** DIRECTIONS **
1. Reproduce the passage of the translator profile between "Christian Nikolaus Opitz" and "as a child?", inclusive.
2. According to the translator profile, which Astrid Lindgren volume did Opitz especially like as a child?

First Language(s): German
Second Language(s): English, Italian, French, Spanish, Catalan

Bio

Christian Nikolaus Opitz is a writer and cultural historian based in Vienna, Austria. As an academic he has published widely on the art and literature of the European Middle Ages and of the nineteenth and twentieth century. His poetry — in standard German, but also in the Austrian dialect — has appeared in numerous journals and anthologies.

Q&A

What was your favorite book as a child?

Probably Astrid Lindgren’s Bullerby trilogy, especially the first volume, All About the Bullerby Children. I think I liked the simplicity of the stories, taken from everyday life and, as I know now, loosely based on Lindgren’s memories of her own childhood in rural Sweden. But I also liked the tension between the strange and the familiar that I found in those books. The Bullerby stories are set in the early twentieth century, and reading them as a child in the 1980s I was very aware that they described a bygone era, a lost world, if you will. But living in a small village myself, I was still very much surrounded by the remnants of that world. My great-grandmother and some of my friends’ grandparents were still living in old farmhouses that didn’t have running water, and every now and again you’d see an old farmer drive down the village streets in a horse-drawn wagon. So for all its old-fashioned otherness, the world of Bullerby was still highly relatable to me.

** COLLECTED MATERIAL **
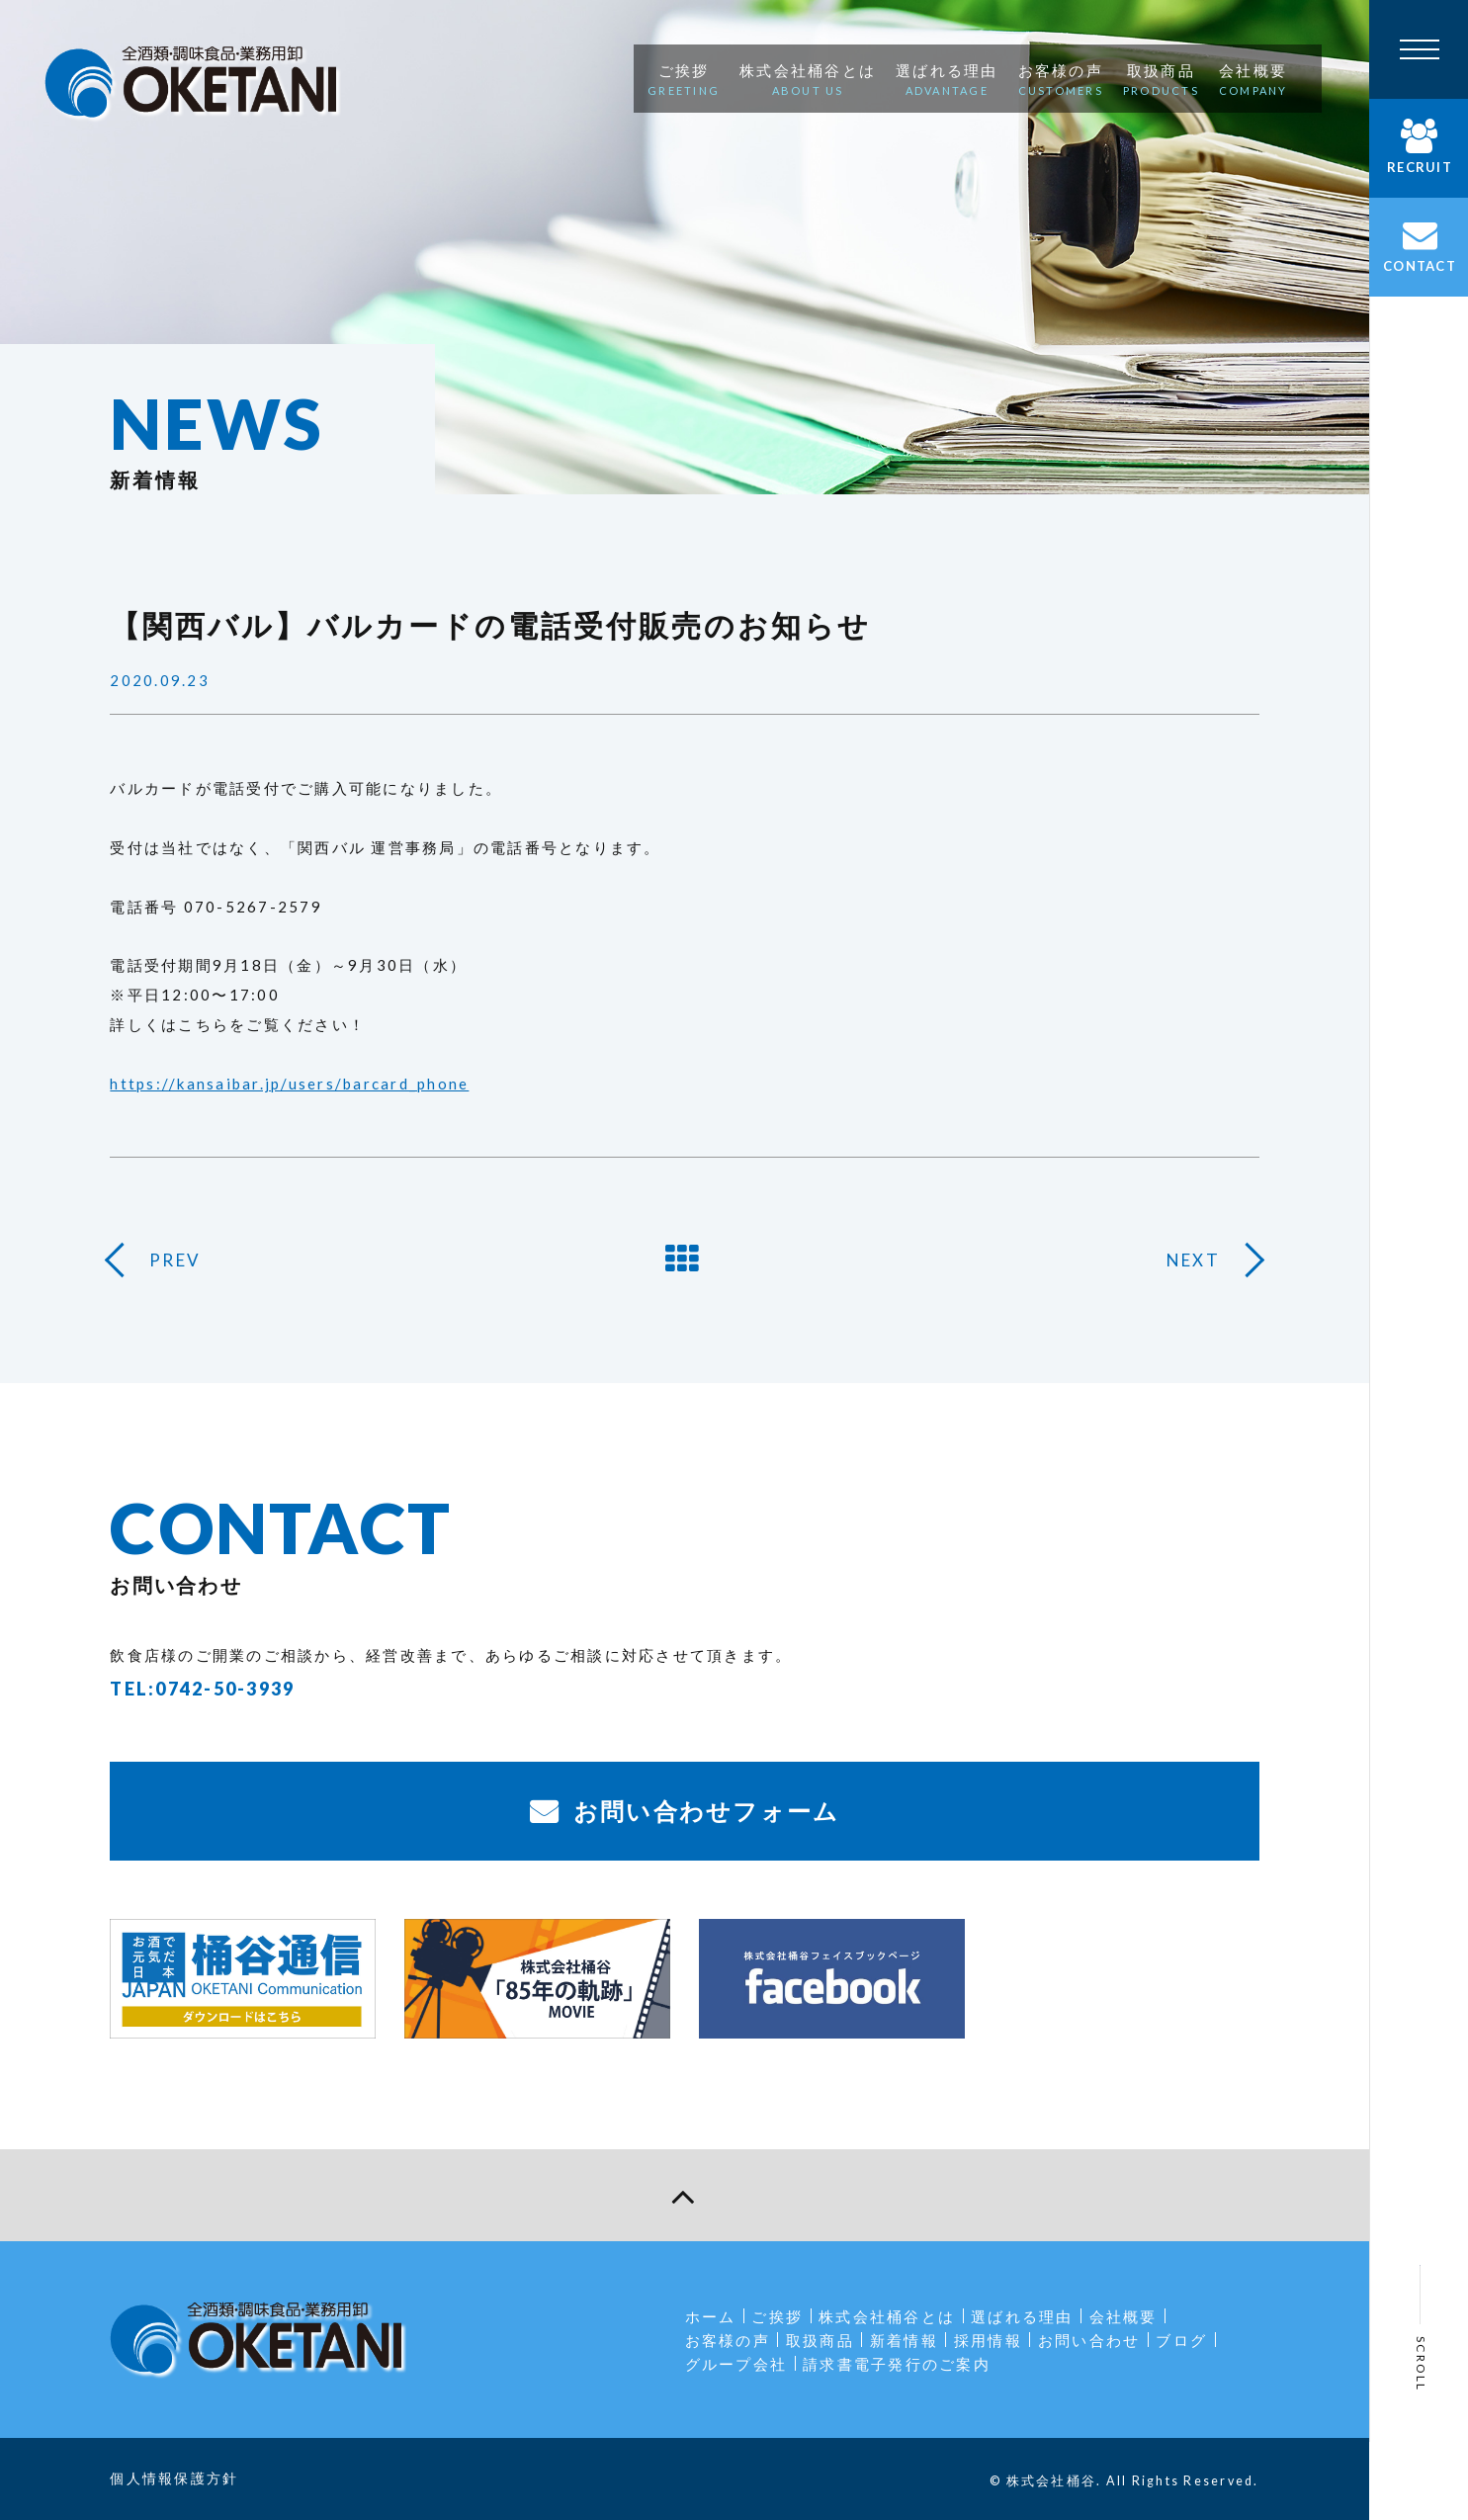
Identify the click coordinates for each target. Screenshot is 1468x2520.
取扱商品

** CORRECT ANSWERS **
1.
Christian Nikolaus Opitz is a writer and cultural historian based in Vienna, Austria. As an academic he has published widely on the art and literature of the European Middle Ages and of the nineteenth and twentieth century. His poetry — in standard German, but also in the Austrian dialect — has appeared in numerous journals and anthologies.

Q&A

What was your favorite book as a child?

2. All About the Bullerby Children, the first volume of the Bullerby trilogy.